#### DATA TO EXAMINE ####

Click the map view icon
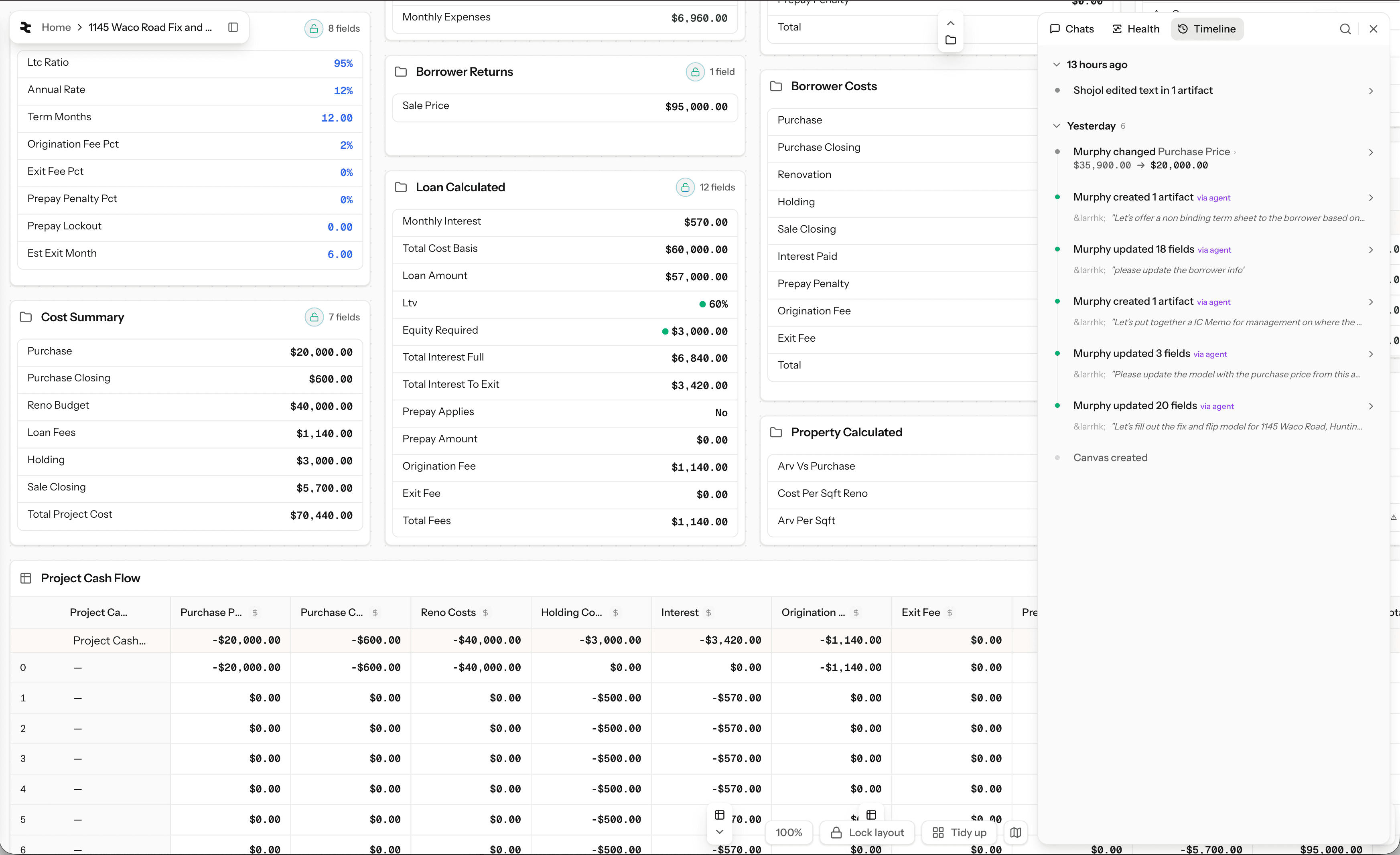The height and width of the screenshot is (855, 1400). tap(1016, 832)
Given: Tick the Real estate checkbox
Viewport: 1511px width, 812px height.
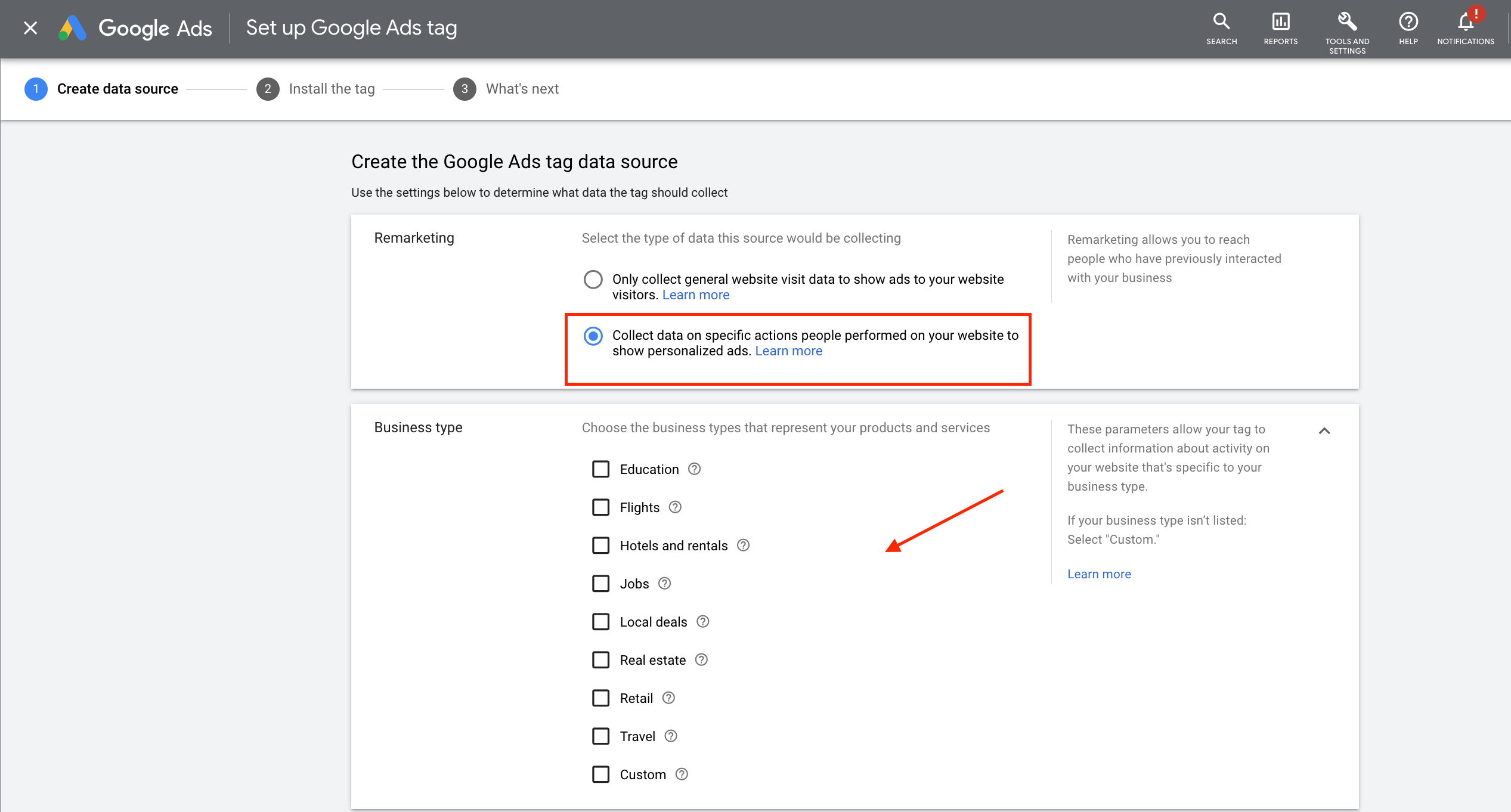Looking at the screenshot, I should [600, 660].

####
#### DATA TO EXAMINE ####

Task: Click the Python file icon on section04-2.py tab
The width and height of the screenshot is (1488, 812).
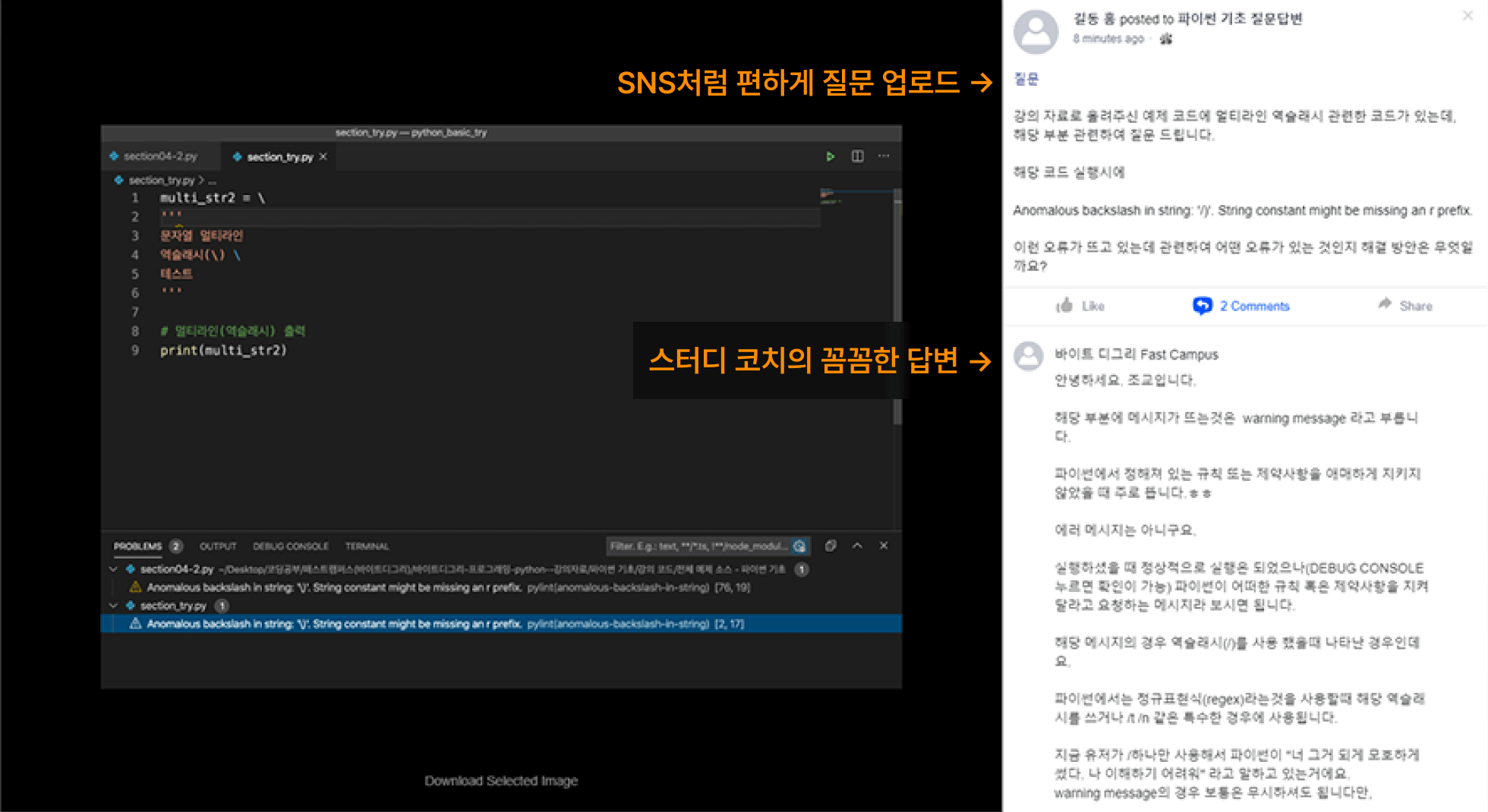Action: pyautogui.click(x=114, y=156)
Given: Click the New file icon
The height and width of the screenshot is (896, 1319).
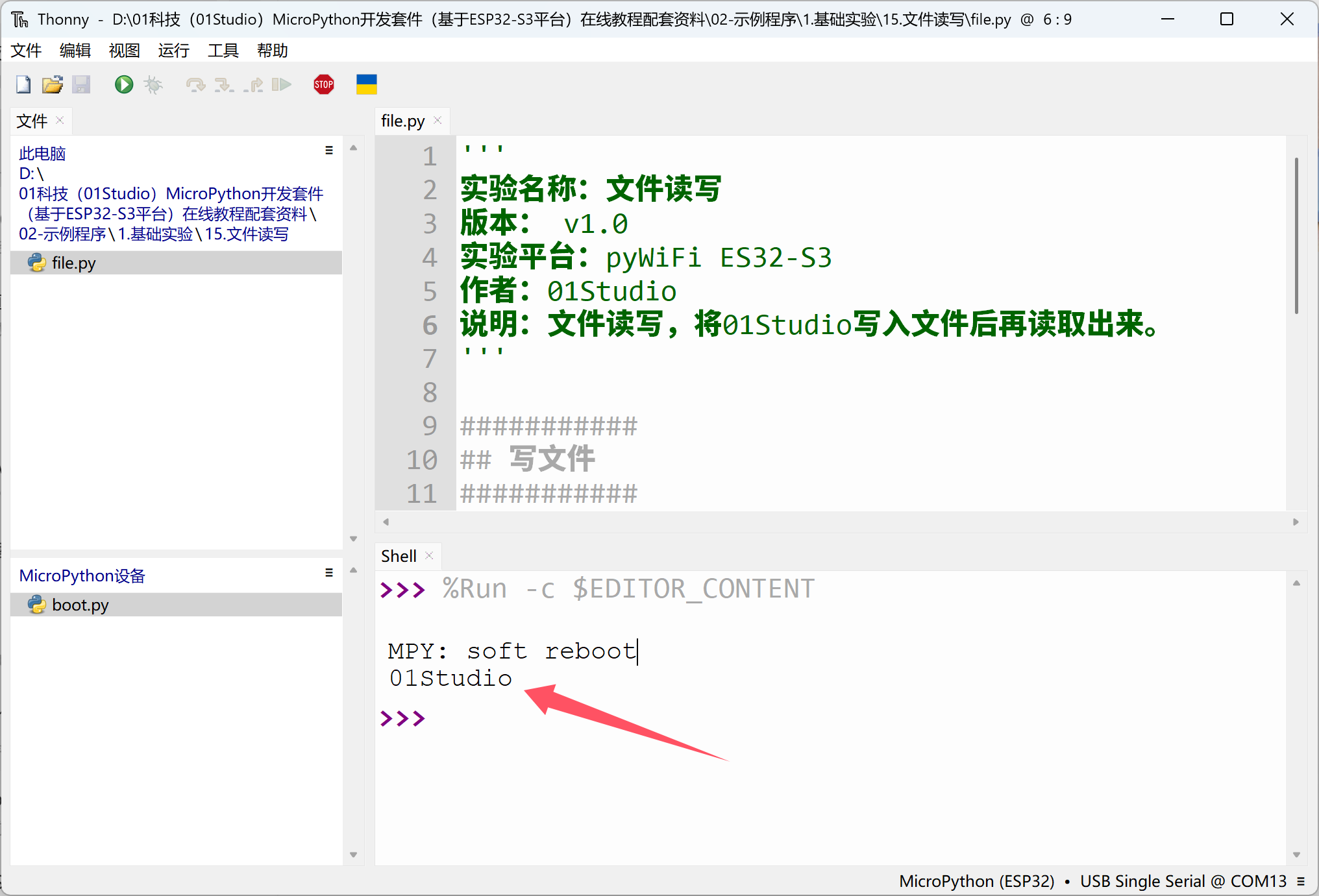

####
#### DATA TO EXAMINE ####

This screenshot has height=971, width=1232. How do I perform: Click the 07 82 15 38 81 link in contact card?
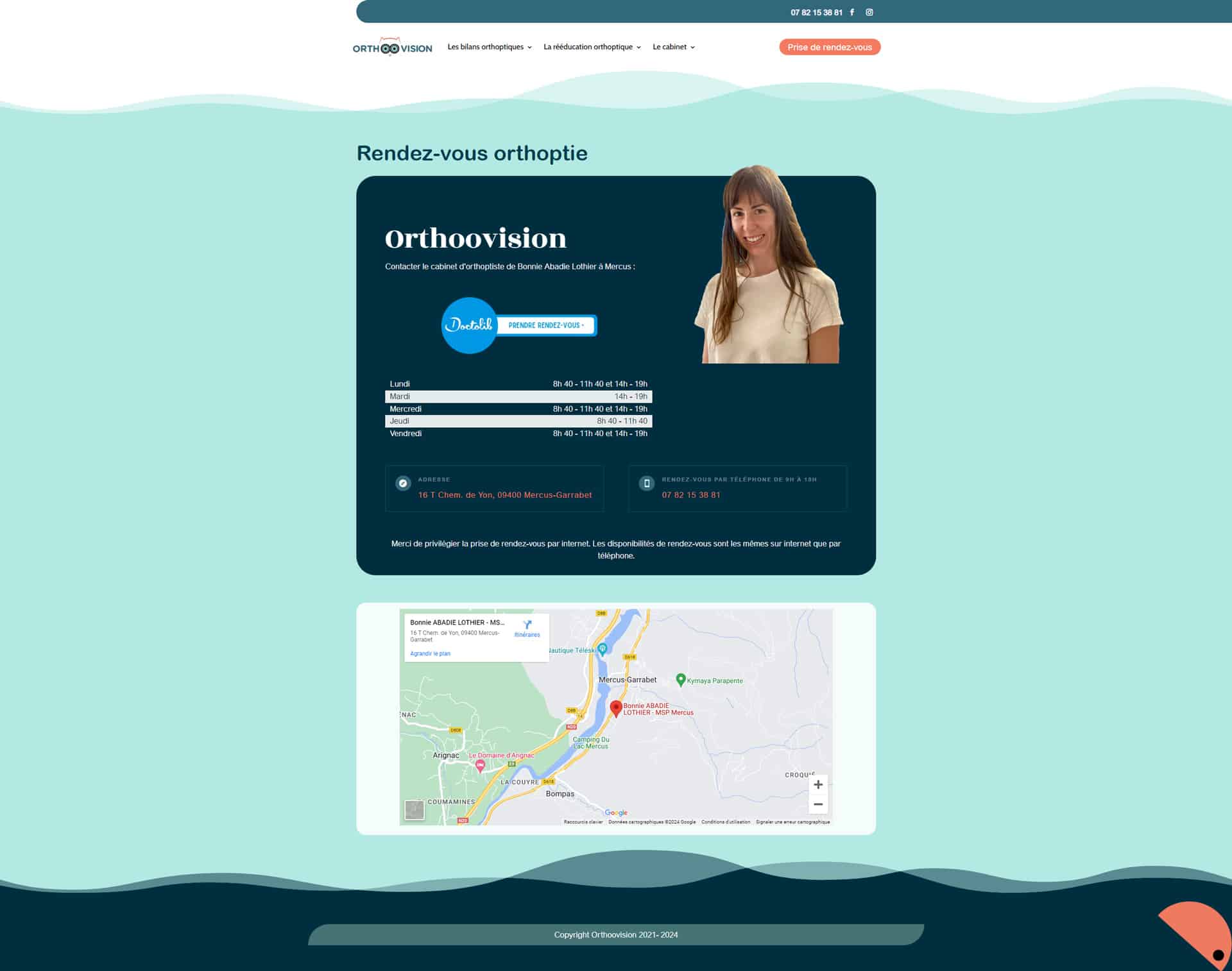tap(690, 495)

####

## TRY IT
Which of the lines above carry the string "Given"? Copy every one.

## YOUR SOLUTION
Given: Tick the Real estate checkbox
Given: Click the New file icon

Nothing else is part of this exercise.